Shinigami and Apples - Editorial

Prerequisites : DP , Maths

Difficulty : Medium

Expected Complexity : O(N*M + T).

Editorial :

The very first thing to observe is that since each of the apple received is distinct , one of the ways is surely going to be of the form : a1 < a2 < a3 < … < an , where ai denotes apples received by ith shinigami. If we find the number of ways to arrange this , we can multiply this by N! to find all possible distinct ways. So our problem reduces to finding the number of ways to distribute M apples such that a1 + a2 + a3 + … + an = M and 0 < a1 < a2 < … < an.

Let’s rewrite each ai as ai = a(i-1) + 1 + yi , where yi >= 0.

a1 = 1 + y1;

a2 = a1 + 1 + y2;

a3 = a2 + 1 + y3;

…

an = a(n-1) + 1 + yn;

Replacing all a(i-1) in ai , we get :

a1 = 1 + y1;

a2 = 2 + y1 + y2;

a3 = 3 + y1 + y2 + y3;

…

an = n + y1 + y2 + … + yn;

summation of all ai = 1 + 2 + 3 + … + n + n*y1 + (n-1) * y2 + (n-2) * y3 + … yn;

renaming our yi as y(n-i+1) , we can get :

sum = n*(n+1)/2 + summation i*yi;

M - n*(n+1)/2 = summation i*yi;

now if lhs < 0 , then answer is 0.

otherwise K = summation i*yi , where yi >= 0;

we can easily solve this using the recurrence : solve(i,K) = solve(i-1,K) + solve(i,K-i).

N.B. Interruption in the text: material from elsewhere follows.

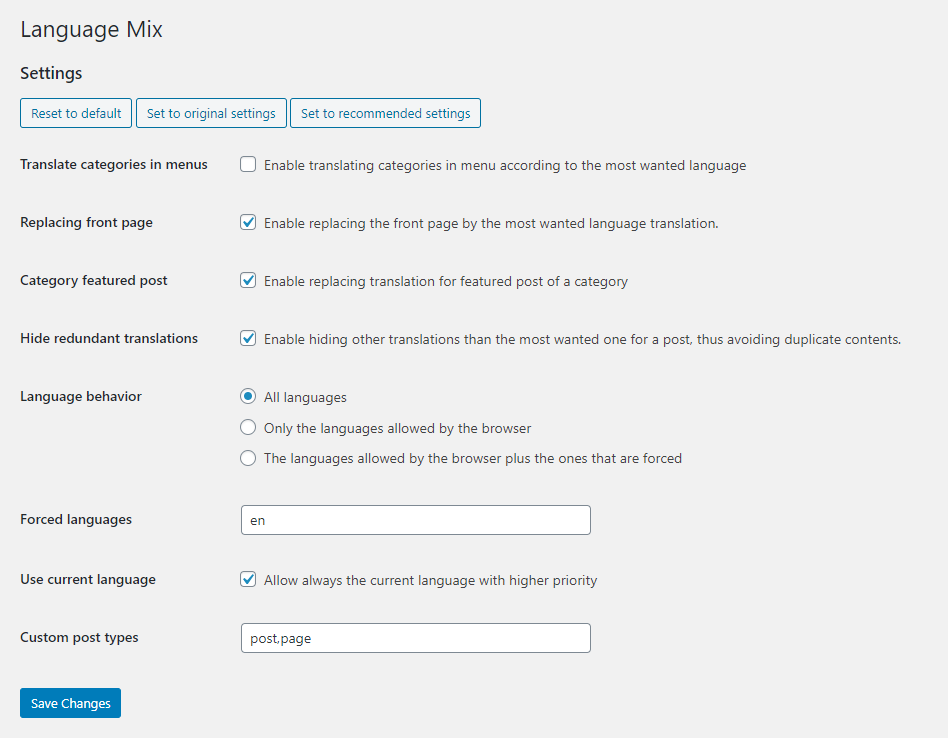Image resolution: width=948 pixels, height=738 pixels.
Task: Click the label text for translating categories in menu
Action: click(505, 166)
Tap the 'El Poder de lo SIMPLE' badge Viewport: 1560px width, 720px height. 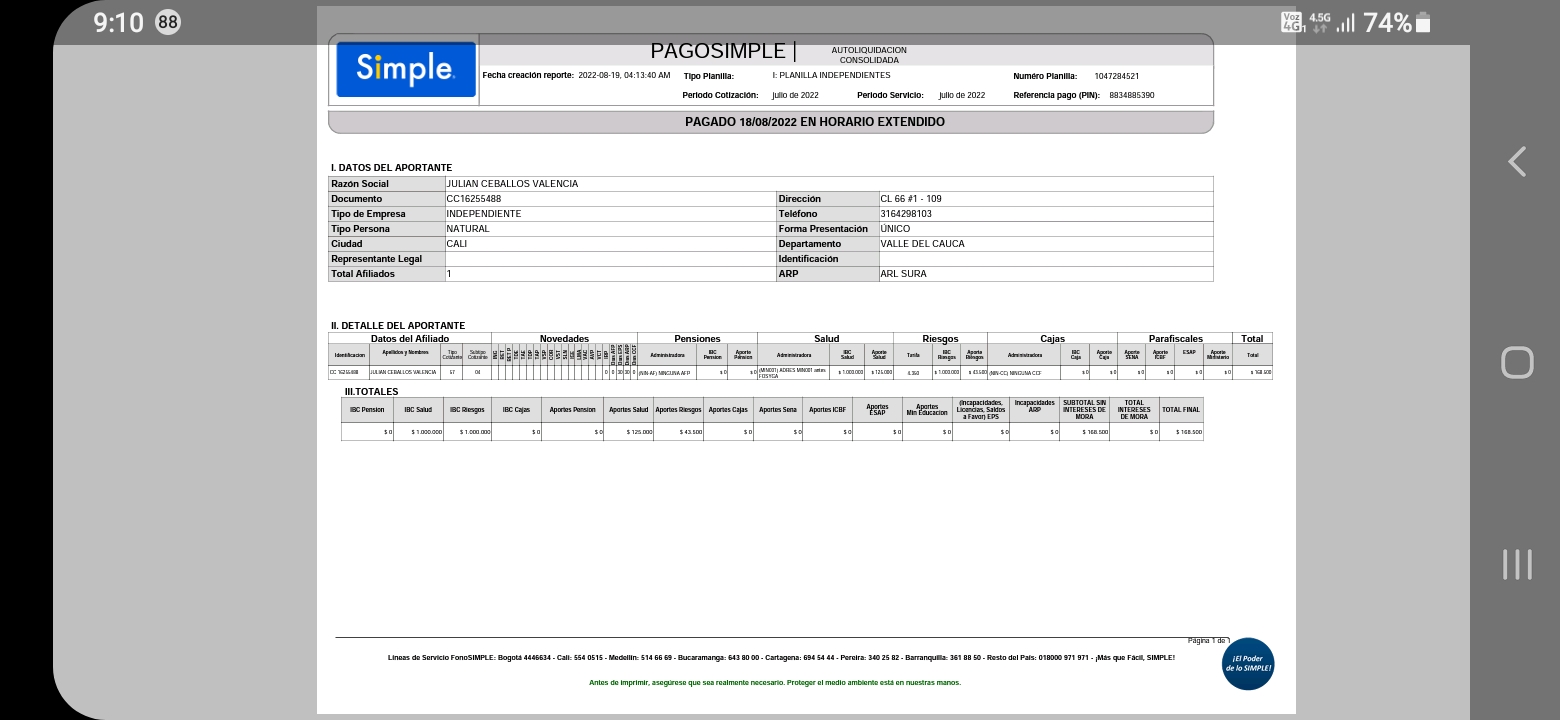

In short, the answer is : N! * solve(n , m - n(n+1)/2).*

Hi

Thanks for the editorial. I am unable to understand the solve function you used. I was stuck on that part for about half of the contest time. can you please elaborate your recurrence part of solution.

thanks

Hi, sorry for the late reply. Let’s suppose you have to find the number of ways to partition a number “X” such that y1 + (2 * y2) + (3 * y3) + … (n * yn) = X , and all yi >= 0. The states of our dp is (i,k) which denotes that we have to partition for all yj (j <= i) the sum left to partition is k. Our transitions are :

1. (i , k) -> (i - 1 , k) : We can add 0 to the current yi and move to solve the problem for (i-1 , k).
2. (i , k) -> (i , k - i) : Suppose we try to add 1 to the current yi , then its contribution in the sum would be i * 1 = i. So the sumleft would be current sum - i.